Quale migliore occasione per un commerciante di “smaltirli” in privato, riuscendo così a consumare pietanze magari costose o diverse dalla solita spesa familiare.. invece di buttare via tutto…
Prima regola: non sprecare il cibo.. (in termini razionali ovviamente)
Non è così: l’art 10 bis del D.L. 27/1/92 n. 109 vieta la vendita dei prodotti “scaduti” ma non di quelli soggetti a TMC. Quindi, teoricamente, questi prodotti possono restare sugli scaffali anche dopo la data TMC. E’ chiaro che un commerciante onesto o li toglie dagli scaffali (e se li mangia lui), o li vende con lo sconto, o li regala.

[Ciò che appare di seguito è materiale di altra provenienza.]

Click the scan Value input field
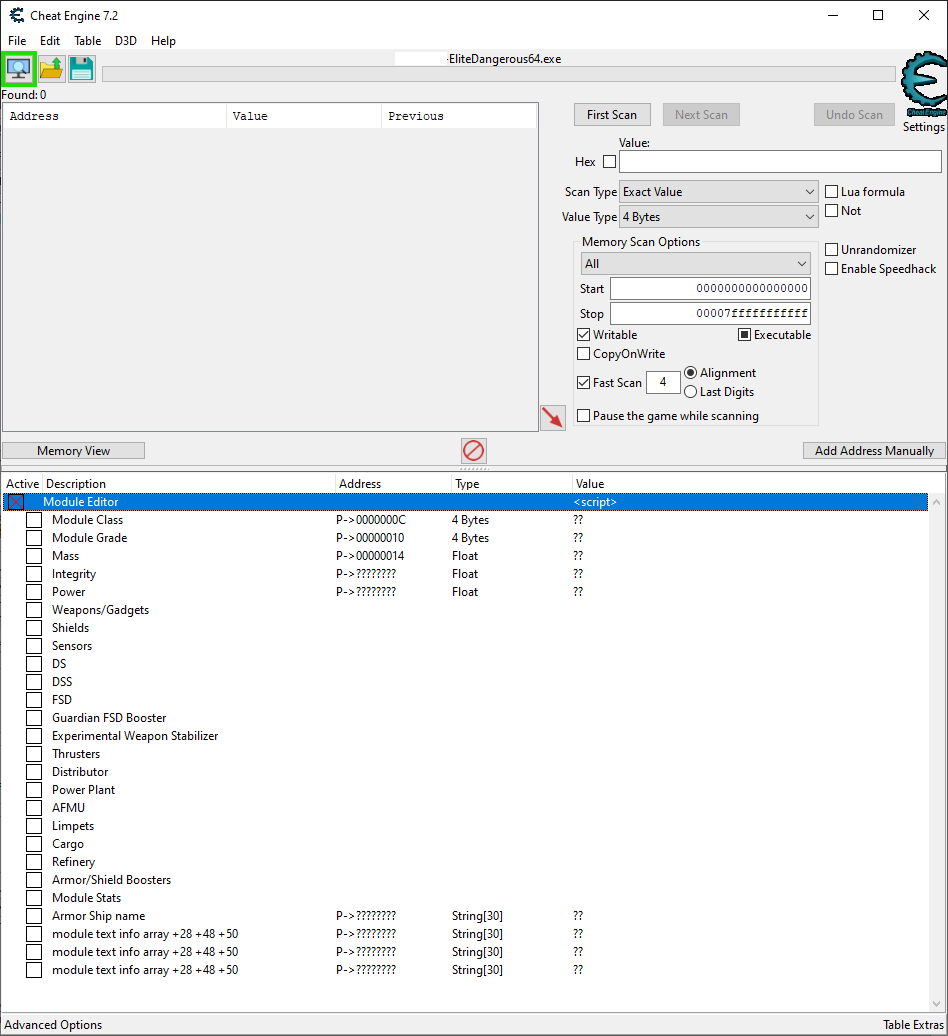This screenshot has width=948, height=1036. point(780,162)
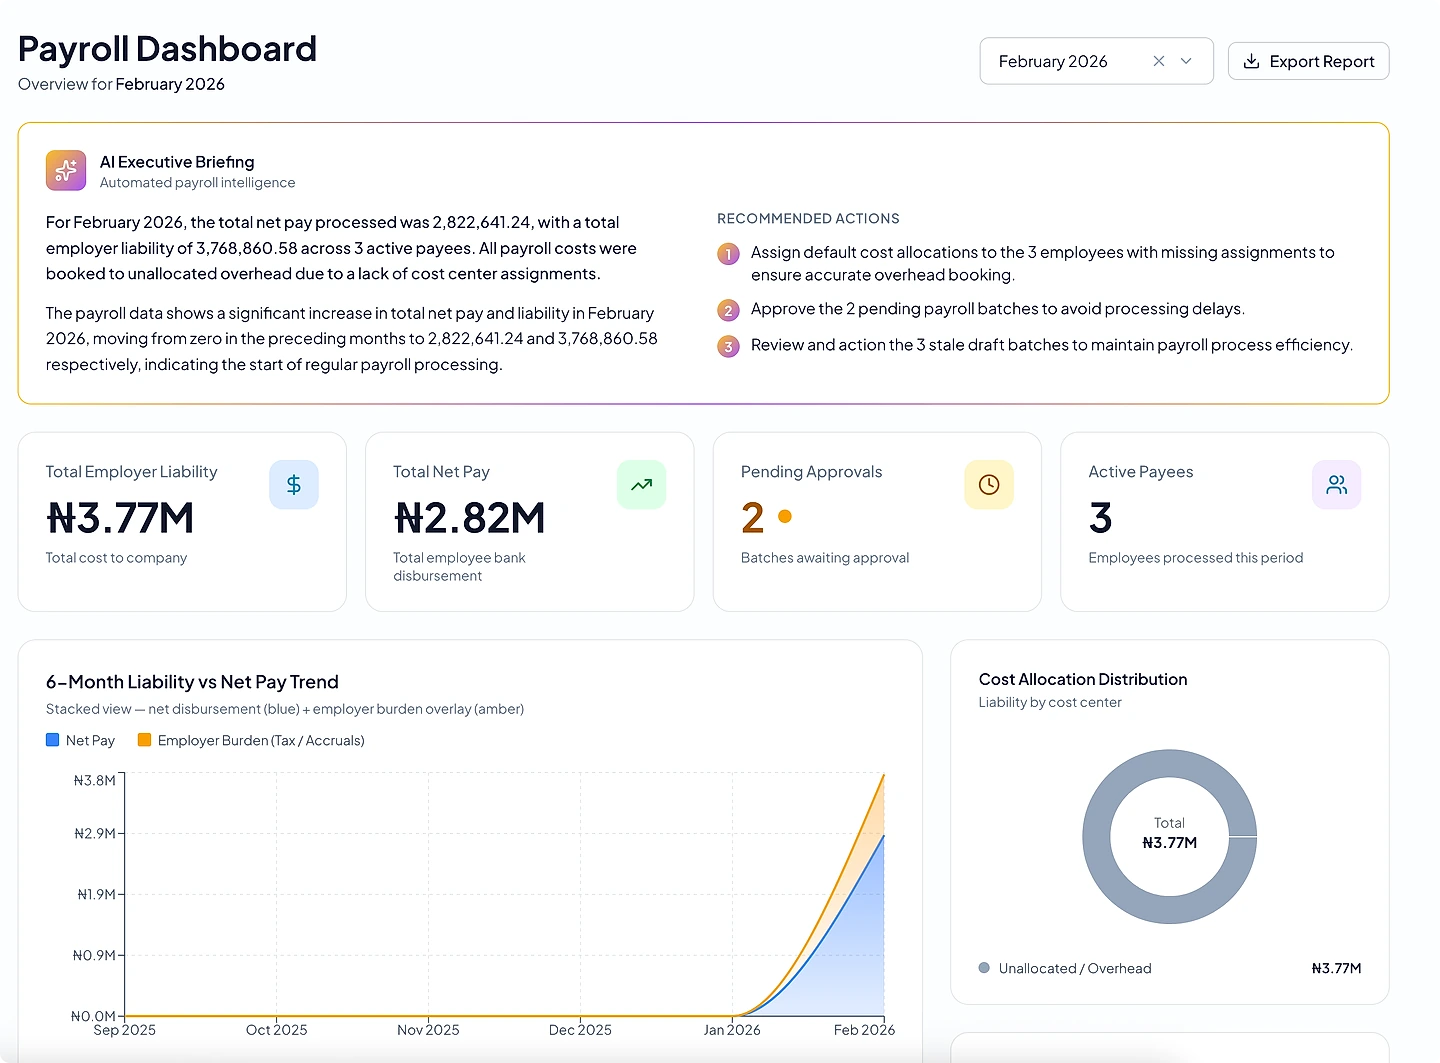Click the AI Executive Briefing sparkle icon
Viewport: 1440px width, 1063px height.
[66, 170]
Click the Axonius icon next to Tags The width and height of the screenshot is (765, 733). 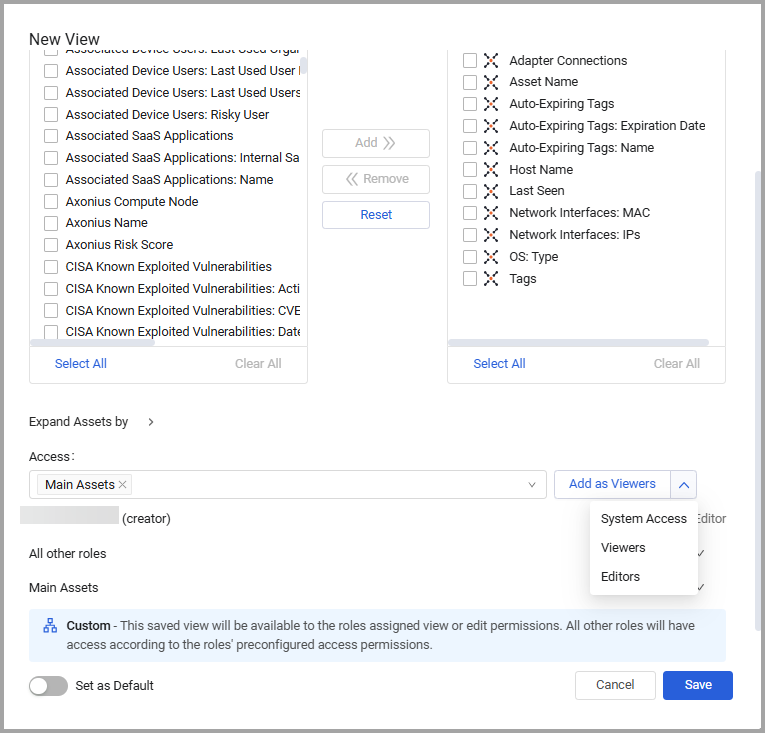pyautogui.click(x=491, y=279)
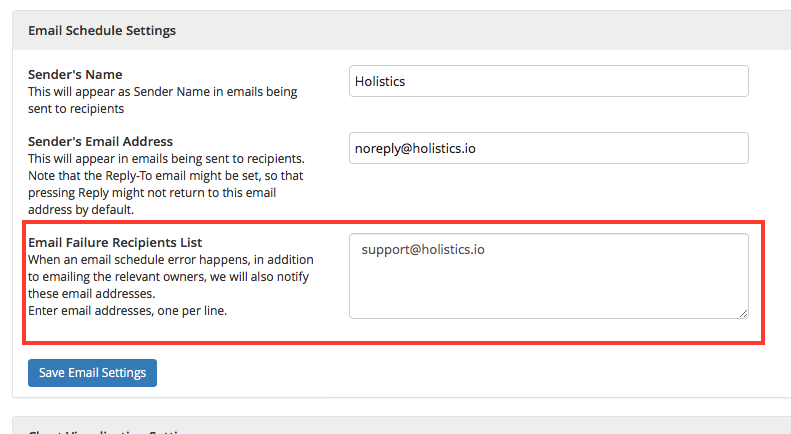Focus the Sender's Name input field
The height and width of the screenshot is (434, 791).
click(548, 81)
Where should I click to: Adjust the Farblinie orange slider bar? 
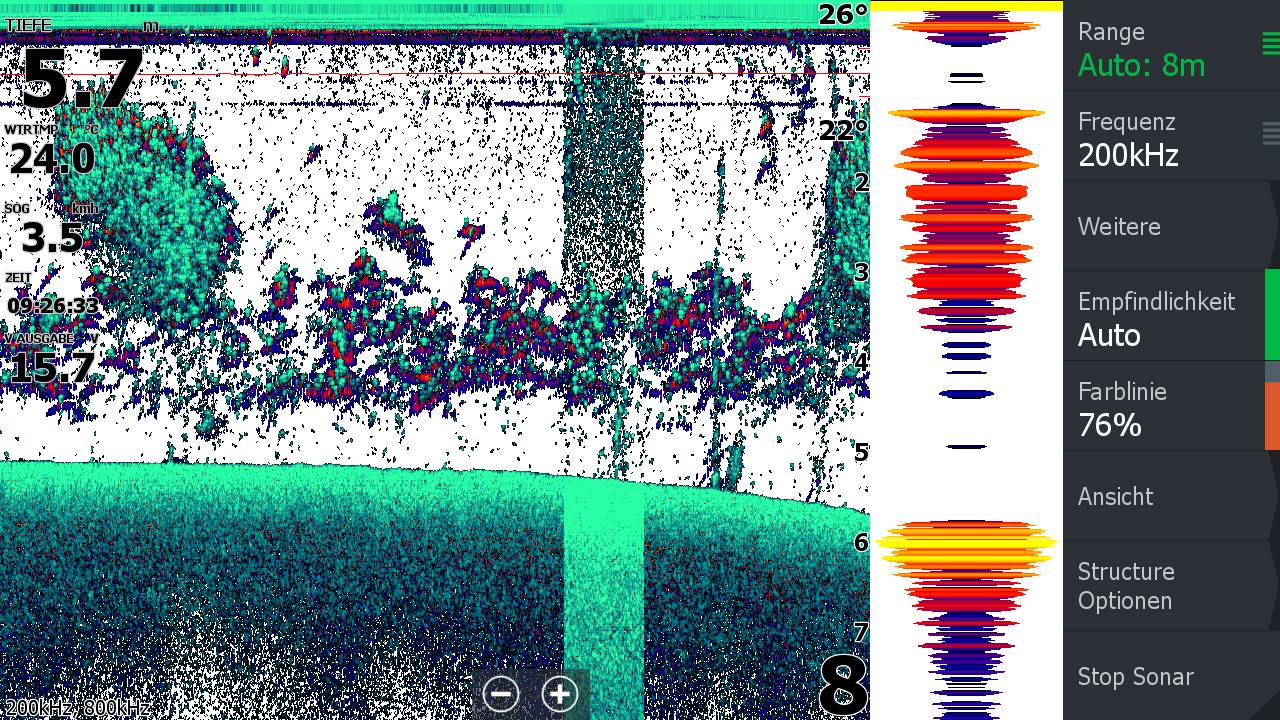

Non è vero che la legge vieti e penalizzi la detenzione finalizzata alla vendita o alla somministrazione di alimenti con TMC superato, tanto è che non prevede alcuna sanzione al riguardo. In tali casi è compito dell’organo di controllo effettuare eventuali operazioni finalizzate all’accertamento della commestibilità. E’ vero invece che non è opportuno detenere per vendere alimenti con tmc prossimo alla scadenza o superato.
Buonasera,
ho sempre avuto un dubbio che ora vorrei porvi..per quanto riguarda i gamberetti comprati in quelle scatole di plastica al banco frigo, come ci si deve comportare? Mi riferisco ai gamberetti già cotti e puliti e conservati sotto un liquido trasparente che sembra acqua. Quanto tempo dopo l’apertura può resistere?
La durata la stabilisce il produttore sulla base del trattamente termico effettuato, del sistema di confezionamento, degli eventuali ingredienti aggiunti …Per quanto riguarda la conservazione dopo l’apertura anche n questo caso è il produttore che dovrebbe indicare la durata ( ma questa indicazione non è obbligatoria). Io direi 24 ore al massimo, si tratta di prodotti che decadono facilmente cone aroma e gusto
dove si vede il temine minimo di conservazione? grazie.
sull’etichetta
non la vedo nè su dei barattoli di fagioli, nè su dei “boccacci” di pelato.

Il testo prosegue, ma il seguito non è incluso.